Friday 12 July 2013

Hardware vs Software for product development

I've been pondering whether developing products in software is better than in hardware. It's remarkable what is possible  nowadays with software running on high performance hardware .

Here are my observations.

Hardware tends to drive unit cost.  Components cost money, therefore to reduce the design cost it makes sense to move towards a more software heavy design.

However by increasing the software component, the demands on processors may increase so although the component count will drop the cost of the processor will probably increase.  For modest control applications this is probably negligible however at the extremities of design this may become significant.  For example doing real time 10Gbit/s wire speed processing in software is non trivial.  This tends to push you in the direction of more expensive processors, custom hardware or expensive extremely skilled developers.

The underlying assumption for unit cost is that you will make a lot of the product.  If however you're in a niche and sell very few, the cost of the developer per device need to be factored in.
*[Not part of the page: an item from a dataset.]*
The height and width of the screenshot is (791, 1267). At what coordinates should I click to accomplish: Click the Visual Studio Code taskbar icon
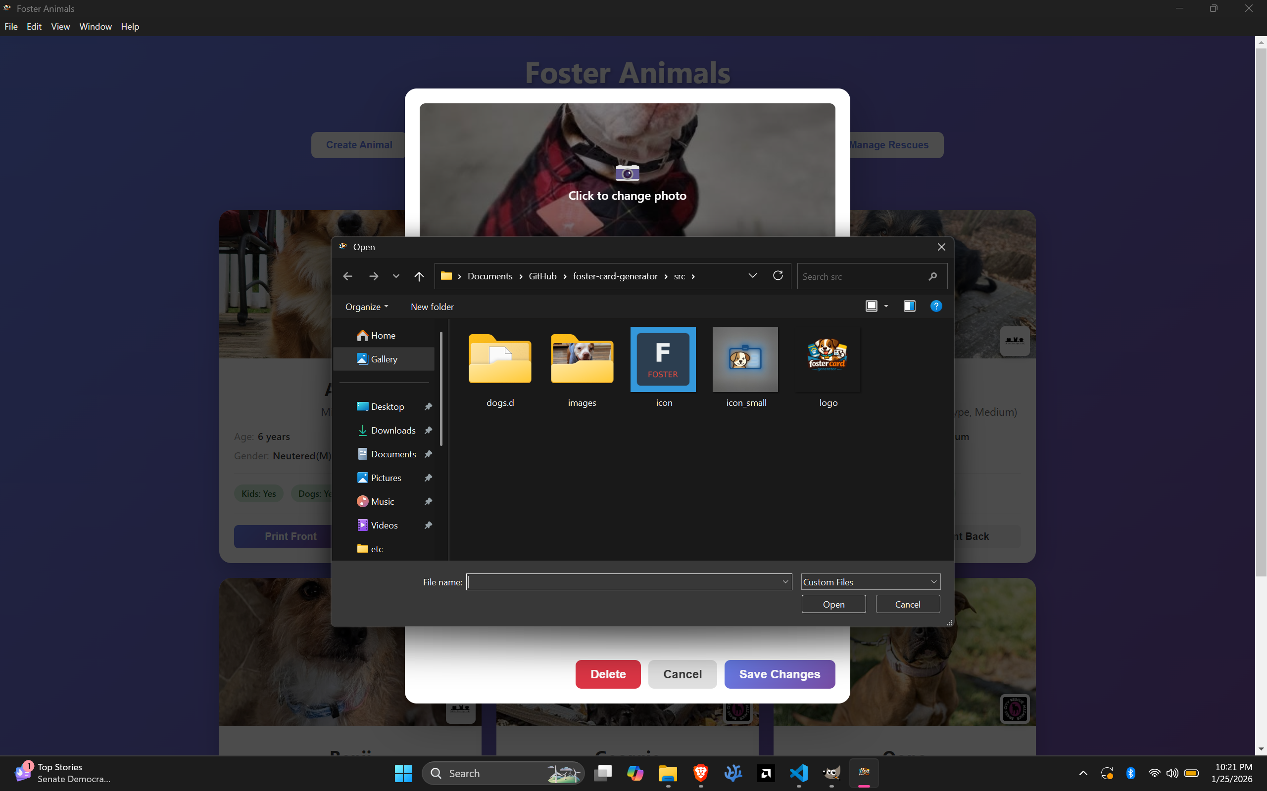coord(798,773)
The trade off is the cost of  more expensive hardware versus the cost of the developer.  For example say the market size for your product is 100 units. The cost of a developer is say £50k/year.  Amortised over the units the developer cost is £500.  If the developer uses higher spec hardware at a cost of £100 more per device but can develop in half the time, the saving is actually £150 per product.  It would be cheaper to opt for a heavier hardware design than a heavier software design.

The choice of technology is important.  My first exposure to the Erlang Programming language as a manager taught me that. I had a system written in Java. It performed like a dog. The programmers told me I needed bigger hardware so I spent £2M putting very high end servers in.  The developers lost all credibility with me when the performance barely improved with this expensive hardware. A skunk-work development team knocked together something in Erlang that was several  orders of magnitude better performance than the Java system and running on an old Sun box which was found lying around.

This is an interesting example.  The level of complexity of this system was that it was impossible to build purely in hardware. It absolutely needed software. However the architectural design decision about which software technology to use was actually a critical consideration.  The cost in this situation (with a product size of one unit) was £2M.

Some of the benefits of software over hardware are:
- Very quick to make changes
- Easy to experiment
- Often quick to implement

The downside is:
- Scope creep / developer creep - it becomes easy to add unreequested functionality
- The ease of change leads to a maintenance nightware as potential each customer has a unique product
- Finding bugs in software is often harder than finding bugs in hardware.

However the trend is to run more things in user space. For example the Raspberry Pi has an operating system and that means it's performance is not predictable.  Microcontrollers have much more predictable performance but not as predictable as hardware.

This then creates a new dimension. One of risk.  We all know software has bugs and can go wrong. We therefore need to factor in the cost and consequence of it going wrong.  Medical electronics, aircraft and maybe cars are examples where it may be extremely prudent to have high hardware component to minimise risk.

As you can see I haven't reached a conclusion yet but it is likely the shift towards a larger software component is inevitable.